Days spent with these little ones are fun – learning ABCs and numbers, celebrating a word sounded out or a toy shared with high fives and stickers, squealing with delight over “fun Friday” activities, and always big hugs at the end of every day.
On my first day helping in kindergarten I met Thomas. It was pretty much love at first sight. He’s 8 years old but developmentally about 3 or 4 years old. He loves puzzles and snack time and swinging and reading stories, but not math time. He has a beautiful smile of too big teeth. He’s cute, and he knows it.
Thomas came to this children’s home when he was about two years old. He showed up unexpectedly from a different orphanage. When they called to get his name and information the woman simply replied, “I don’t know, we just call him ‘boy with the broken head’…” It turns out that he’d been thrown from a second story window as an infant and when he was brought to the orphanage they weren’t sure he’d survive, so they didn’t bother with a name.
I’ve always wanted to adopt children. I don’t remember a time in my life where I didn’t think I’d adopt kids some day. This is a bit of strange desire for a little girl to have, but apparently I’ve always been a little strange. The only explanation I can think of is that this is something God created me for.
I’ve met tons of kids all over the world who are orphaned and in need of parents. I’ve held some of them in my arms, thinking, “Yeah, I could take this kid home.” But I’ve never really felt about any child the way I feel about this little boy.
I found myself considering what it would mean for me to adopt him…how my life would change. I would lose most of my free time and social life. I’d have to spend a lot of my income on caring for him. My thought life would turn from “What do I want?” to “What’s best for him?” I imagined quiet mornings of coffee and reading becoming chaotic adventures in breakfast messes, packing lunch and flying out the door late. I imagined evenings of free time to go running or have a dinner date transformed into evenings of homework and games and bath time and bedtime stories. I took into account the tiring emotional process that parents and children involved in adoption often go through. In many ways adopting this child would mean signing away my life as I know it. Am I willing to do that?

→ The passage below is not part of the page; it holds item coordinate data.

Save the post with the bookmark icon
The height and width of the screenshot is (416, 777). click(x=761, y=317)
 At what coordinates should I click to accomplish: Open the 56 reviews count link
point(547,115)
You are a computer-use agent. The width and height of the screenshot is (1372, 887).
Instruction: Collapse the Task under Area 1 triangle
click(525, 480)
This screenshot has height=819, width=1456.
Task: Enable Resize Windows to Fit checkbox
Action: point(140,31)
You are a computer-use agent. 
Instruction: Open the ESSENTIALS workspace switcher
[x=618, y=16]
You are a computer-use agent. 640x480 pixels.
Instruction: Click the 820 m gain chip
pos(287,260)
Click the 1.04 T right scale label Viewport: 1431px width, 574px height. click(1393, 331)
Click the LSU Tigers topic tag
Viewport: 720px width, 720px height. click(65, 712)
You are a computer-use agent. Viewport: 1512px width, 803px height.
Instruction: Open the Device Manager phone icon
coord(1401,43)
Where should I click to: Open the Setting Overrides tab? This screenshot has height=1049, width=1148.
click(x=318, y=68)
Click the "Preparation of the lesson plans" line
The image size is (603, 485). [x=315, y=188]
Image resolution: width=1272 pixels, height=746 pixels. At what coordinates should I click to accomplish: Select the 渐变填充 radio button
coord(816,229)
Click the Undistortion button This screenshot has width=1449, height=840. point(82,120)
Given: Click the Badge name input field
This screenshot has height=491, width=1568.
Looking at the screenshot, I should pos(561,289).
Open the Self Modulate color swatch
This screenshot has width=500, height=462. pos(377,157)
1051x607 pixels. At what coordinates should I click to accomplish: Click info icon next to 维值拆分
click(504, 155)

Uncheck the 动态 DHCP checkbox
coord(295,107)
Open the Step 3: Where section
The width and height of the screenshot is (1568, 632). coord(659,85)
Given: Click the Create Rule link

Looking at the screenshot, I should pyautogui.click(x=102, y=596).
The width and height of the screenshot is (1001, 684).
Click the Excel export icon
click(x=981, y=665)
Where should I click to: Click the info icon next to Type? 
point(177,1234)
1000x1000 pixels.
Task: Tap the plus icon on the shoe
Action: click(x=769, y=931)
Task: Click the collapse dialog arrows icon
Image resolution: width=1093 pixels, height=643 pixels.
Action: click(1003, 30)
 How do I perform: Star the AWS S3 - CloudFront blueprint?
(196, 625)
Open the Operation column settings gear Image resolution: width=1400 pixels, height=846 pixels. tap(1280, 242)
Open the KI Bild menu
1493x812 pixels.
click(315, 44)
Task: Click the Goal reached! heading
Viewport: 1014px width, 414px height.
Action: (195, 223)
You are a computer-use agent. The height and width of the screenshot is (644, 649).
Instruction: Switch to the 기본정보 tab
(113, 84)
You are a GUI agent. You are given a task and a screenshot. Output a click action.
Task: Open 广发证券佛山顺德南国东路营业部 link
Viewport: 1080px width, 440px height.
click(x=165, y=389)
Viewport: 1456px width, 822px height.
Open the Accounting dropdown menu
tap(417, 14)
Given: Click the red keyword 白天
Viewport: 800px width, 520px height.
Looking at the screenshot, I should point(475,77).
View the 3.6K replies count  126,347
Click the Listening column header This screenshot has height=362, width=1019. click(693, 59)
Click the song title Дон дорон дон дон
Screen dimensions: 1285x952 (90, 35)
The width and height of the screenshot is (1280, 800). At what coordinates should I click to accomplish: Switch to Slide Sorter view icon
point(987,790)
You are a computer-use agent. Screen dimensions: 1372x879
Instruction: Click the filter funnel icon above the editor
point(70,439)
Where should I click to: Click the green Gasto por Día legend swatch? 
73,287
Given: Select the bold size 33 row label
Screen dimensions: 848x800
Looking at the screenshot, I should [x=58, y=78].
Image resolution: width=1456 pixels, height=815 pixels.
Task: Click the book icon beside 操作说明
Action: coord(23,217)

One night we sat in small group with all of the kids. He sat on my lap, mostly not paying attention. Julie was speaking about how when we make the choice to follow Jesus, we also make the choice to stop living for our own satisfaction. Thomas sat squirming in my lap, making occasional comments about irrelevant things. Suddenly he grabbed my hand and put it near his eyes. There were tears. “Are you crying?” I asked him, concerned. He smiled his huge goofy smile and nodded. “Why?” I asked, now confused. He shrugged his shoulders and whispered “Happy.”
Am I willing to give up life as I know it for this child I just met? Absolutely. Does this mean I’m moving to Cambodia? I don’t think so, although I’m willing if that’s where God leads. Maybe someday I’ll be reunited with this sweet boy. Maybe someday adoption laws will change and I’ll be able to take him home with me. Until then I’ll commit to praying for him with the intensity and dedication of a mother. Thomas’ story has touched mine forever. God began something new in my heart with him, and I can’t wait to see where it leads.